#### [PROBLEM DESCRIPTION]
Beneath this instruction is a block of data; output from it exactly the lines that run from the one containing "高仿鞋 (305, 2566)" through the one containing "Adidas Nite Jogger Boost (73, 2550)", inclusive.

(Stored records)
|---|

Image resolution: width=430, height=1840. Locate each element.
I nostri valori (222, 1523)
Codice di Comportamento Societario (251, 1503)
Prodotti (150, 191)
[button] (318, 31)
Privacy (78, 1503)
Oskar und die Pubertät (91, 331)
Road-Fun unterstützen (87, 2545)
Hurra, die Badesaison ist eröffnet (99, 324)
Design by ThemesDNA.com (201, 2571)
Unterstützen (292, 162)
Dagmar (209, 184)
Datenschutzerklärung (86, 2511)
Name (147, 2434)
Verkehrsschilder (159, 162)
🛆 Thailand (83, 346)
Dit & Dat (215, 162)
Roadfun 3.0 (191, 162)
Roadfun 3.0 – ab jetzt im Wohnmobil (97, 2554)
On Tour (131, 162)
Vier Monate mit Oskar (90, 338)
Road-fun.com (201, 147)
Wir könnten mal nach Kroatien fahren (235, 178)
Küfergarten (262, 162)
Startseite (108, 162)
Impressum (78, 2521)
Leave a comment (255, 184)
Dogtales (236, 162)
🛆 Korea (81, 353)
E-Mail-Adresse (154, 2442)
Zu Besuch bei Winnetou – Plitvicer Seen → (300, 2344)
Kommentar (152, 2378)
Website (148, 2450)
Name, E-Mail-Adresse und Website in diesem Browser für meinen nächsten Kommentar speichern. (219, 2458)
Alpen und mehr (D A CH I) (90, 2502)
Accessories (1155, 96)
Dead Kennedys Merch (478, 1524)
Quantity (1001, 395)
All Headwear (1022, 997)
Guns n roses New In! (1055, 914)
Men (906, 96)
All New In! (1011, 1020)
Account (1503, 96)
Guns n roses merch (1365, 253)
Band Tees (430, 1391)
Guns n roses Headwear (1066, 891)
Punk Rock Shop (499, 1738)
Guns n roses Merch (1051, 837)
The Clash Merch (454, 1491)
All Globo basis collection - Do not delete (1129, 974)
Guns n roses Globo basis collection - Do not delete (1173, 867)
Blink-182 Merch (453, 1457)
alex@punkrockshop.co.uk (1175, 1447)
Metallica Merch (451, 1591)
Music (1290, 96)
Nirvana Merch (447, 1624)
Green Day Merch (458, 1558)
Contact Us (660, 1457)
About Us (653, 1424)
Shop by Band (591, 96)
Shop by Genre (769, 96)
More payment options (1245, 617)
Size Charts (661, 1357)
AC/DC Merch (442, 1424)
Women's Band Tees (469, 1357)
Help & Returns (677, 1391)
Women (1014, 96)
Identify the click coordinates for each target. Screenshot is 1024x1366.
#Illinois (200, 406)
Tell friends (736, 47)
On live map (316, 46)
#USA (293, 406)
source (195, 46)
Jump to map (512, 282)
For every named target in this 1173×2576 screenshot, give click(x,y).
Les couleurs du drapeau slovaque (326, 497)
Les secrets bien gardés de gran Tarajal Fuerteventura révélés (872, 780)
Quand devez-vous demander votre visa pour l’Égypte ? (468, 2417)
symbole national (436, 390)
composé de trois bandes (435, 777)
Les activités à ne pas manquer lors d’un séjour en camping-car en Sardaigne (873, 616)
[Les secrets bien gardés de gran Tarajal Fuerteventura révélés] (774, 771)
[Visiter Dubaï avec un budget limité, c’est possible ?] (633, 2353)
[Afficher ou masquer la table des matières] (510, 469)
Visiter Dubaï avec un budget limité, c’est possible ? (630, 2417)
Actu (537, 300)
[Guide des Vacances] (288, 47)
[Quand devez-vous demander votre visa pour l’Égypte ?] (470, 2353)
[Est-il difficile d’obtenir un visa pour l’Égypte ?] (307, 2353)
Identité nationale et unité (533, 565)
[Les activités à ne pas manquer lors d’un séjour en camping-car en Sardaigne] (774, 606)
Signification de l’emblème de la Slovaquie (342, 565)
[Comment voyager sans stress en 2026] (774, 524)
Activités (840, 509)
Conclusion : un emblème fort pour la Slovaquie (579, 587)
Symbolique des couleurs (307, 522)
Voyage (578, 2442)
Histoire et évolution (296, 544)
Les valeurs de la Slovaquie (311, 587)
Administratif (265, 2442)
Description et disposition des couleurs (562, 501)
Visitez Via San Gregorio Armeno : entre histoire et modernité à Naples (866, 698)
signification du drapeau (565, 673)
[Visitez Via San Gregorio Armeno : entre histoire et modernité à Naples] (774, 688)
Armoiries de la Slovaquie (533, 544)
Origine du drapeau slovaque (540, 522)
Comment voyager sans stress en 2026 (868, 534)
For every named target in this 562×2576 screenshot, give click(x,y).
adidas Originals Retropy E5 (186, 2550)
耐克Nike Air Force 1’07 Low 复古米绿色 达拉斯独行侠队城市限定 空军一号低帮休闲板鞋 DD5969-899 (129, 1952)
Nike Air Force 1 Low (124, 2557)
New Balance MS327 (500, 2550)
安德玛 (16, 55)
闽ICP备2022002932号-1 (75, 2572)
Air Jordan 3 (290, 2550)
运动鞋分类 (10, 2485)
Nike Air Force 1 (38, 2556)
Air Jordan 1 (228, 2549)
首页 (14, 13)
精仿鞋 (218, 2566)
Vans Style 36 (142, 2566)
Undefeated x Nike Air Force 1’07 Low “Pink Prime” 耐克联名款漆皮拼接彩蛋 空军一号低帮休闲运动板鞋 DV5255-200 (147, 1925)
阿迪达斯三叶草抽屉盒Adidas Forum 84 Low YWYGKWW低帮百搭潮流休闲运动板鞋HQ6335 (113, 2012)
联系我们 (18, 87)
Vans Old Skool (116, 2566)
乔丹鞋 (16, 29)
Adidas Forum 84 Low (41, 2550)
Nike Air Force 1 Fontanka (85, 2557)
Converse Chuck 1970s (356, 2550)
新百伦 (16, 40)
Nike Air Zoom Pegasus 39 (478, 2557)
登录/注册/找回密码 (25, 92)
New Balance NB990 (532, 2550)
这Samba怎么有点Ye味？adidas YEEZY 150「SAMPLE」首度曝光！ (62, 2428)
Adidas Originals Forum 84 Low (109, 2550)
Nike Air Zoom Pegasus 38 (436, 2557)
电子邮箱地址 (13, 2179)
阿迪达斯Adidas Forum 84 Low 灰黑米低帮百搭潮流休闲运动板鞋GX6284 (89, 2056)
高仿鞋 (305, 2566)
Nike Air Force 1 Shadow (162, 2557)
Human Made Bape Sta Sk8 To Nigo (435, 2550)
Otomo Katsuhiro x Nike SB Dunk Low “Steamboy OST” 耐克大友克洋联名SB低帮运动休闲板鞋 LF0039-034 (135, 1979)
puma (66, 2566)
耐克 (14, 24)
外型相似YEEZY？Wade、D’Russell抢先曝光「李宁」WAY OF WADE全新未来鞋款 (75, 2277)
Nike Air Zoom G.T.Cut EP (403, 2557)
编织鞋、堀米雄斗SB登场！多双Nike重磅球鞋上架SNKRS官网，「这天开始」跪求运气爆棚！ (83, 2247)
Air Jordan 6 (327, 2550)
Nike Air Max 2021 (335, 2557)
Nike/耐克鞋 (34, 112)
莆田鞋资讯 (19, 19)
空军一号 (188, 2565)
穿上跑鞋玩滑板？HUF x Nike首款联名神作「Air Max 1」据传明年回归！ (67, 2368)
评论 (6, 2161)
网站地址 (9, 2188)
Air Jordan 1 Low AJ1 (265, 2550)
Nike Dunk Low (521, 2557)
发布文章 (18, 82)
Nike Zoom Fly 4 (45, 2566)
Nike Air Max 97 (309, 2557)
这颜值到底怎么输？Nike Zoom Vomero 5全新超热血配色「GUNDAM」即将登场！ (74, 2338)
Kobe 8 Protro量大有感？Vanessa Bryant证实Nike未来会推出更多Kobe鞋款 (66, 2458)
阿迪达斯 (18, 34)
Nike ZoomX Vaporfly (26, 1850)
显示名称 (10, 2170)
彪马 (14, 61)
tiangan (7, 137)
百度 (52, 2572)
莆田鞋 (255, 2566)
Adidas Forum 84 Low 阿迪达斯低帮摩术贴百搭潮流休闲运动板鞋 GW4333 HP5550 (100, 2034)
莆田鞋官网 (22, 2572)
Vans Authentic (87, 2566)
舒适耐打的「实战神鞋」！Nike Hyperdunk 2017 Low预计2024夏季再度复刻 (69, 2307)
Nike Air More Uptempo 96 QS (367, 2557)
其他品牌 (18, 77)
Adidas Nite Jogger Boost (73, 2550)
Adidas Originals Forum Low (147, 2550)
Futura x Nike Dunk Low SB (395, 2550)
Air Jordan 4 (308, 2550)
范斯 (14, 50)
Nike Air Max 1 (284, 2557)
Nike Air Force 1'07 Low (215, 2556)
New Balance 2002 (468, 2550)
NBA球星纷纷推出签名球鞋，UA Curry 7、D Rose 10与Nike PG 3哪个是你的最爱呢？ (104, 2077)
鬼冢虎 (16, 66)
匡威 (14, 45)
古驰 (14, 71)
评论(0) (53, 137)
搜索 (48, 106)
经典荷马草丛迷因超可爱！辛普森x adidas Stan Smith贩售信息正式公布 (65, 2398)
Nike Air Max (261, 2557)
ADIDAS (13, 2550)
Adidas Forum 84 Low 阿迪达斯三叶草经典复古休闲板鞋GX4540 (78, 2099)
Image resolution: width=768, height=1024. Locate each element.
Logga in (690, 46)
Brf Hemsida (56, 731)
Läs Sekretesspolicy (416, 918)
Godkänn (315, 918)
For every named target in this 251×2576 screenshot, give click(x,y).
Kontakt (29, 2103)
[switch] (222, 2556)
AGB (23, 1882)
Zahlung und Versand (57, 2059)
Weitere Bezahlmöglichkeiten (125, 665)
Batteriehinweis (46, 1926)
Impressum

|---|

#### [OUTPUT OF THE TASK]
高仿鞋 (305, 2566)
Nike Air Force 1 Shadow (162, 2557)
Human Made Bape Sta Sk8 To Nigo (435, 2550)
Otomo Katsuhiro x Nike SB Dunk Low “Steamboy OST” 耐克大友克洋联名SB低帮运动休闲板鞋 LF0039-034 (135, 1979)
puma (66, 2566)
耐克 (14, 24)
外型相似YEEZY？Wade、D’Russell抢先曝光「李宁」WAY OF WADE全新未来鞋款 (75, 2277)
Nike Air Zoom G.T.Cut EP (403, 2557)
编织鞋、堀米雄斗SB登场！多双Nike重磅球鞋上架SNKRS官网，「这天开始」跪求运气爆棚！ (83, 2247)
Air Jordan 6 (327, 2550)
Nike Air Max 2021 (335, 2557)
Nike/耐克鞋 (34, 112)
莆田鞋资讯 (19, 19)
空军一号 (188, 2565)
穿上跑鞋玩滑板？HUF x Nike首款联名神作「Air Max 1」据传明年回归！ (67, 2368)
评论 (6, 2161)
网站地址 (9, 2188)
Air Jordan 1 Low AJ1 (265, 2550)
Nike Dunk Low (521, 2557)
发布文章 (18, 82)
Nike Zoom Fly 4 (45, 2566)
Nike Air Max 97 (309, 2557)
这颜值到底怎么输？Nike Zoom Vomero 5全新超热血配色「GUNDAM」即将登场！ (74, 2338)
Kobe 8 Protro量大有感？Vanessa Bryant证实Nike未来会推出更多Kobe鞋款 (66, 2458)
阿迪达斯 (18, 34)
Nike ZoomX Vaporfly (26, 1850)
显示名称 (10, 2170)
彪马 (14, 61)
tiangan (7, 137)
百度 (52, 2572)
莆田鞋 (255, 2566)
Adidas Forum 84 Low 阿迪达斯低帮摩术贴百搭潮流休闲运动板鞋 GW4333 HP5550 (100, 2034)
莆田鞋官网 (22, 2572)
Vans Authentic (87, 2566)
舒适耐打的「实战神鞋」！Nike Hyperdunk 2017 Low预计2024夏季再度复刻 (69, 2307)
Nike Air More Uptempo 96 QS (367, 2557)
其他品牌 (18, 77)
Adidas Nite Jogger Boost (73, 2550)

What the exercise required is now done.